Output the lines of the records below exactly, beginning at their first line and ending at the line with "Grävmaskiner (497, 165)"; include no pictures.

── Available records

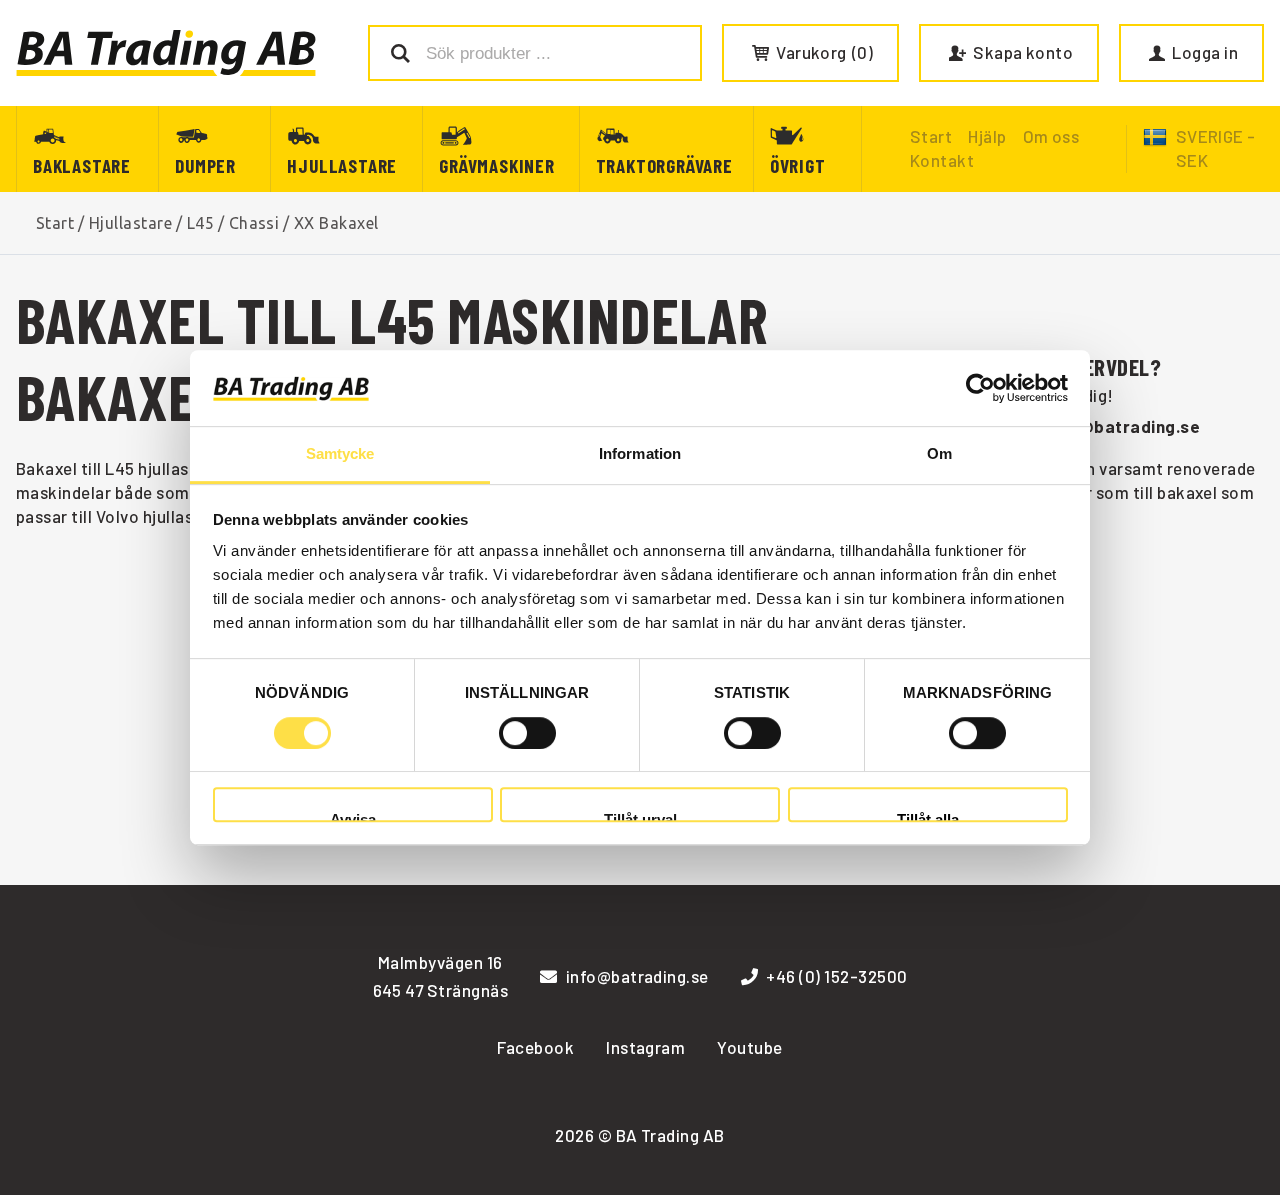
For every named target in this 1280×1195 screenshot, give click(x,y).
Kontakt (942, 160)
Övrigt (798, 165)
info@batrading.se (1123, 426)
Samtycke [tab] (340, 454)
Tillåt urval (640, 816)
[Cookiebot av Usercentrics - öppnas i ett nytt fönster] (980, 388)
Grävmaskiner (497, 165)
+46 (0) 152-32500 (836, 976)
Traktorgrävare (664, 165)
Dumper (205, 165)
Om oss (1051, 136)
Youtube (749, 1047)
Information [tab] (640, 454)
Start (55, 223)
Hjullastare (342, 165)
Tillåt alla (928, 816)
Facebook (535, 1047)
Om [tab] (939, 454)
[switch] (527, 733)
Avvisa (353, 816)
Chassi (254, 223)
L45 (200, 223)
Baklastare (82, 165)
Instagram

────

=== Your response ===
For every named target in this 1280×1195 screenshot, give click(x,y).
Kontakt (942, 160)
Övrigt (798, 165)
info@batrading.se (1123, 426)
Samtycke [tab] (340, 454)
Tillåt urval (640, 816)
[Cookiebot av Usercentrics - öppnas i ett nytt fönster] (980, 388)
Grävmaskiner (497, 165)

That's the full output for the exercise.